What Is Tax-Loss Harvesting?
When it comes to selling stocks at a loss, the important thing to understand is that any losses in your portfolio can be used to offset taxes on stock gains. Understanding that aspect of the tax code is the root of a strategy known as tax-loss harvesting — identifying losing stocks and selling them to reduce your tax liability.
So, say you’ve sold stock in Company A for a $10,000 profit earlier in the year. Now, it’s December and you’re starting to think it’s time to cut bait on your losing investment in Company B that’s down $5,000 from where you bought it. By selling stock in Company B and realizing the $5,000 loss, your taxable capital gains from the previous successful sale — and the corresponding tax bill — would be cut in half.
And while you’re certainly missing out if Company B manages to buck its downtrend, it’s important to note that you’ll also be getting a chance to reinvest that money you currently have in a losing stock. So, you might be able to score both the tax benefits of realizing a capital loss and the improved returns from your portfolio from trading a losing stock for a winner.
Understanding Capital Loss Carryover and How It Might Apply to You
The tax benefits of selling a losing stock aren’t limited to the year in which you make the sale or to those people who have capital gains to reduce elsewhere. In fact, using capital loss carryover rules, you might be able to turn a big loss in the stock market into years of tax benefits with or without any corresponding capital gains.
The two things to understand are that you can claim a deduction of up to $3,000 per tax year for capital losses even if you don’t have corresponding capital gains, and any capital losses that don’t fit under that $3,000 cap can be carried over to future years. That means a large capital loss — while not ideal — could mean a deduction you can keep applying year after year.
That does come with certain limitations, though. For starters, if it’s a long-term capital loss, you have to apply your deduction to long-term capital gains — which are almost always taxed at a lower rate — prior to using them to offset any short-term capital gains. You also can’t pick and choose when you use those losses — you’ll have to use them to offset a future capital gain even if you might benefit from holding off. And finally, there are certain “wash sale” rules to prevent you from selling an investment for a loss to claim the capital losses but buying back into that same investment — i.e., you can’t game the system by selling an investment and then immediately buying back in.

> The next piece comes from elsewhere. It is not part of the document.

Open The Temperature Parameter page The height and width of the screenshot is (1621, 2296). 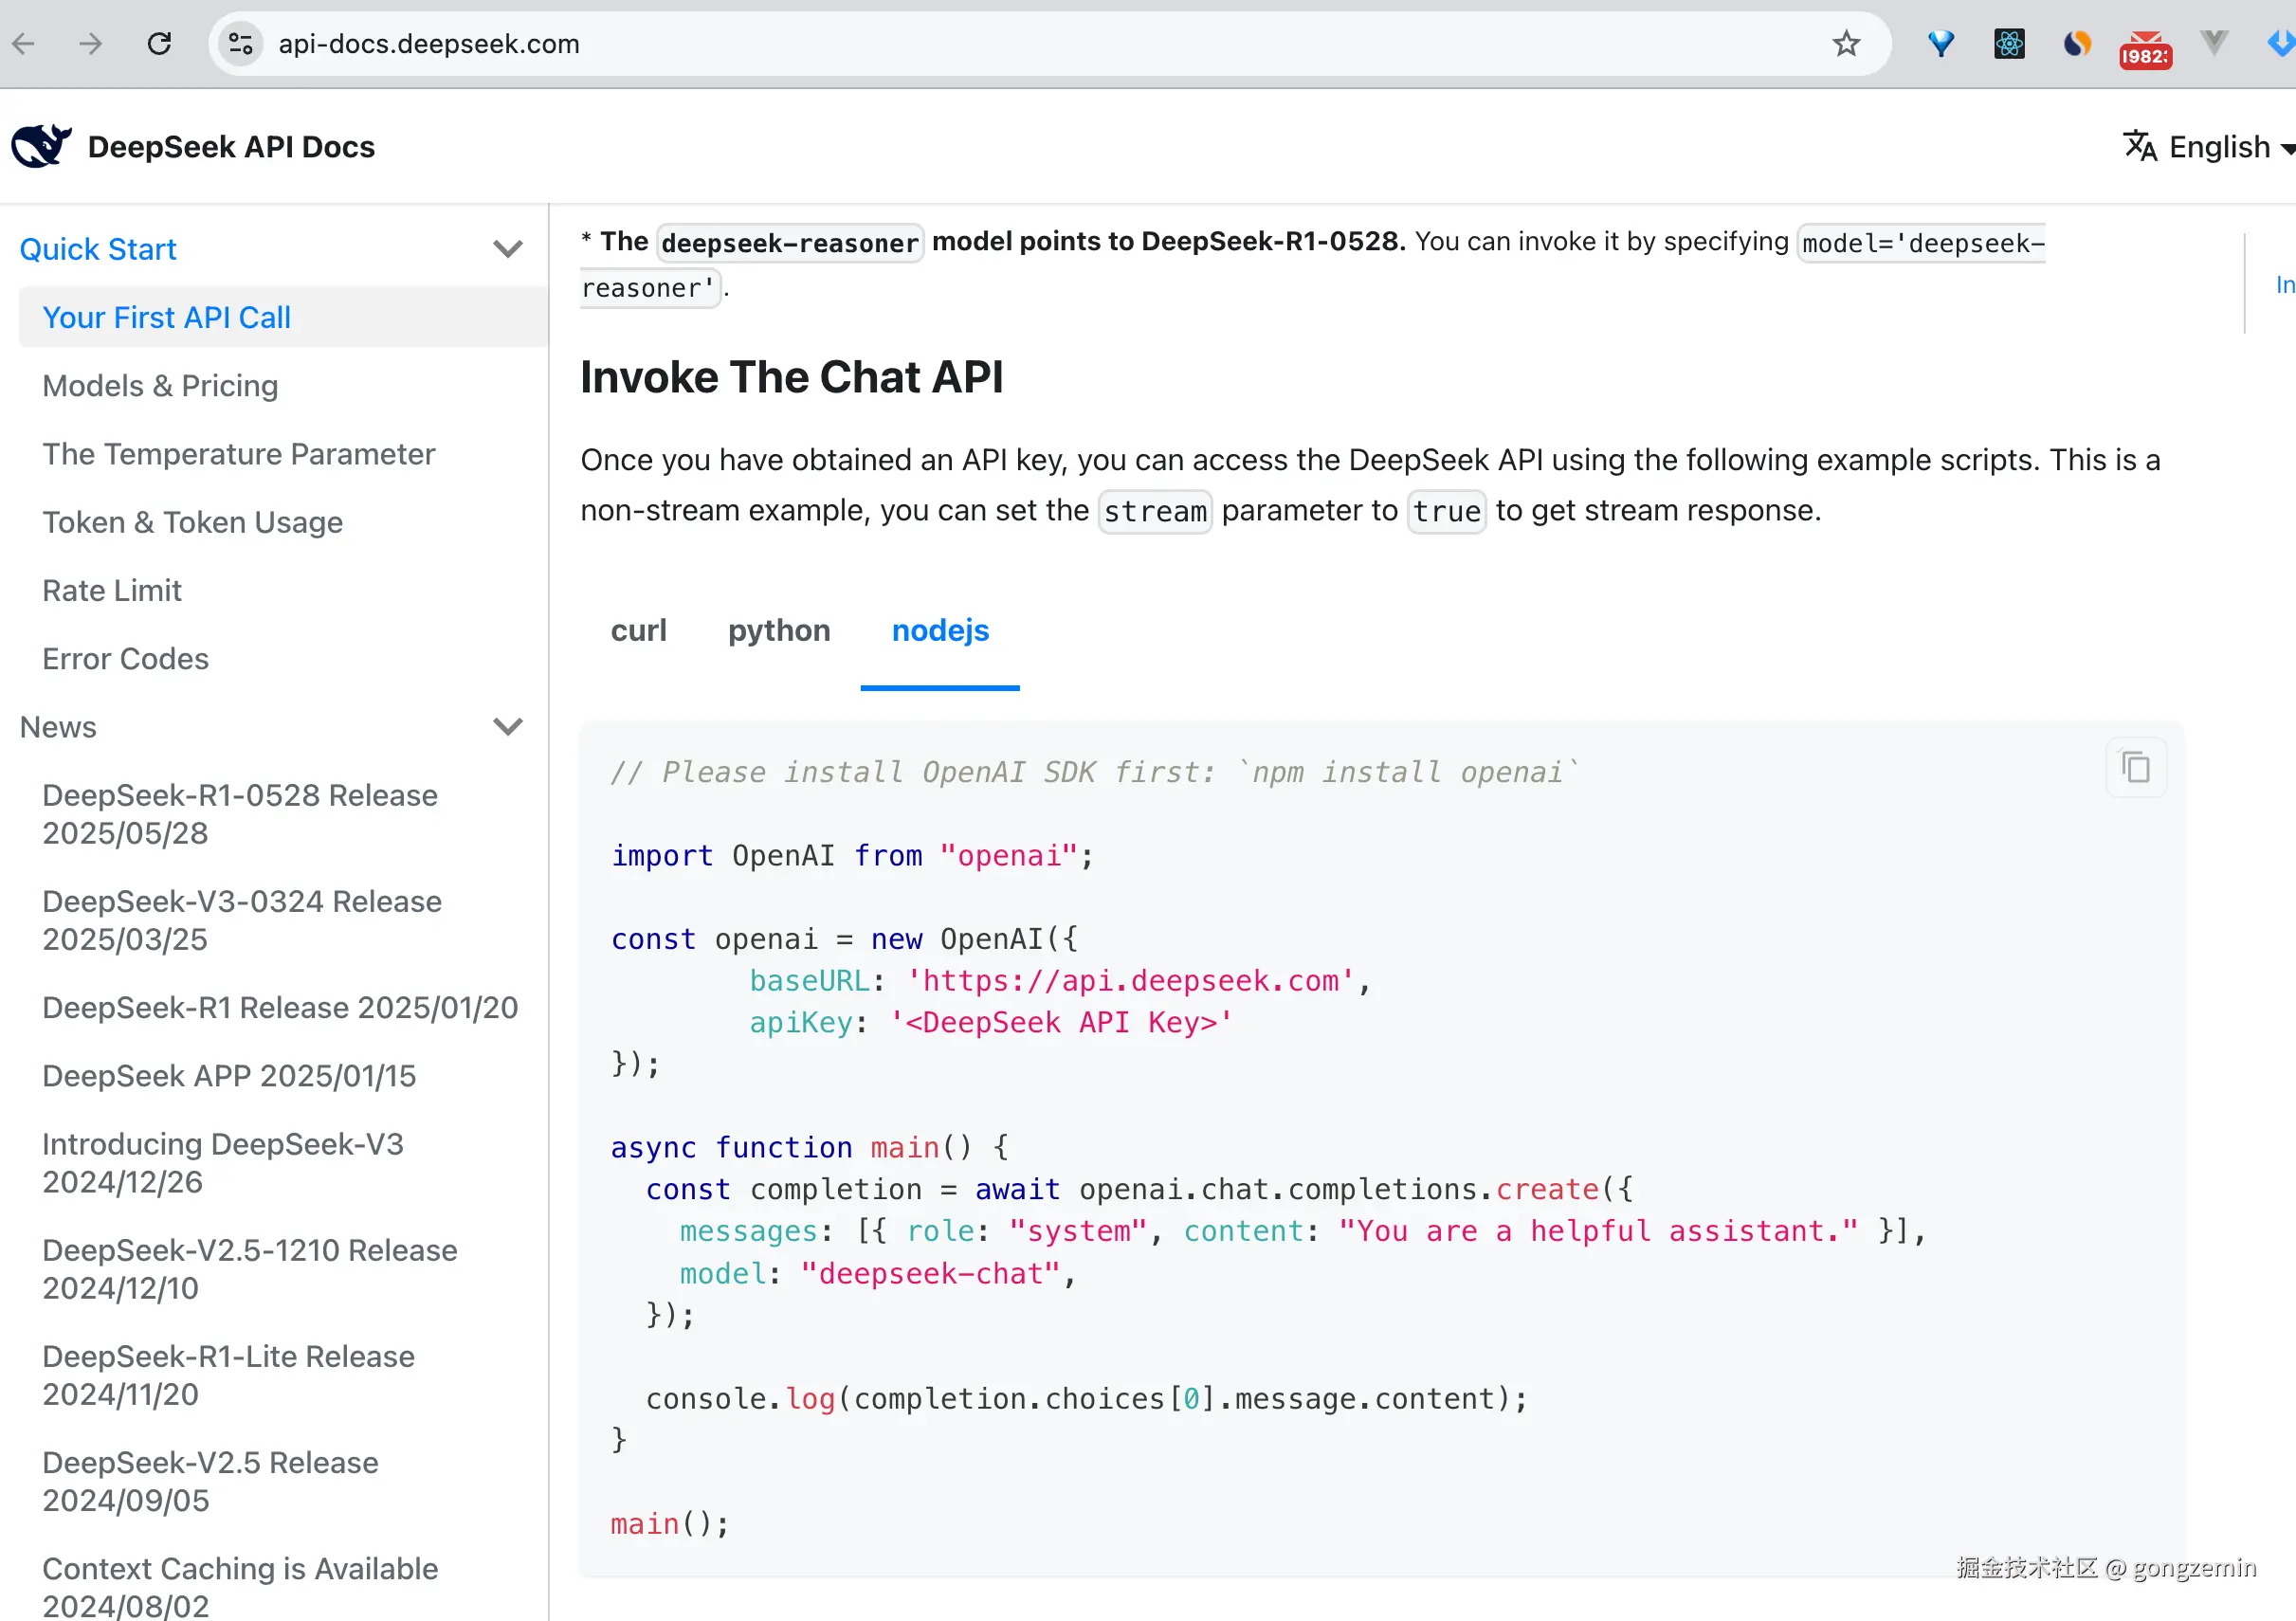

Tax Benefits Don’t Make Up for Bad Investing, but Knowing Tax Law Can Present New Options
This should go without saying, but while there are some significant tax benefits to selling a stock at a loss, you should still always invest with the goal of not losing money. If you start selling off any stock that dips into the red, you could also be costing yourself way more in future returns than you could ever make back from writing off your capital losses. After all, if you had sold stock in Amazon or Apple a decade ago just because it dipped right after you bought it and you thought that was a great way to save a few hundred dollars on your tax bill, well, you probably don’t need any help understanding how that wound up being a really poor choice.
Any time you’re considering selling a losing stock to save on taxes, return to your original investment thesis and determine if something major has changed. If nothing else, take some time to review why you decided to buy at first. It’s a chance to dig into your thought process and potentially make improvements that will help you avoid picking losing stock again in the future, if nothing else.
However, the value of a capital loss on your taxes might be something to include in certain future investing decisions. In particular, if there’s a chance for a high-risk, high-reward investment where you’re probably going to take a loss but would reap huge gains if things do break right, potential future tax deductions could be part of your calculus on whether or not it’s worth taking a chance.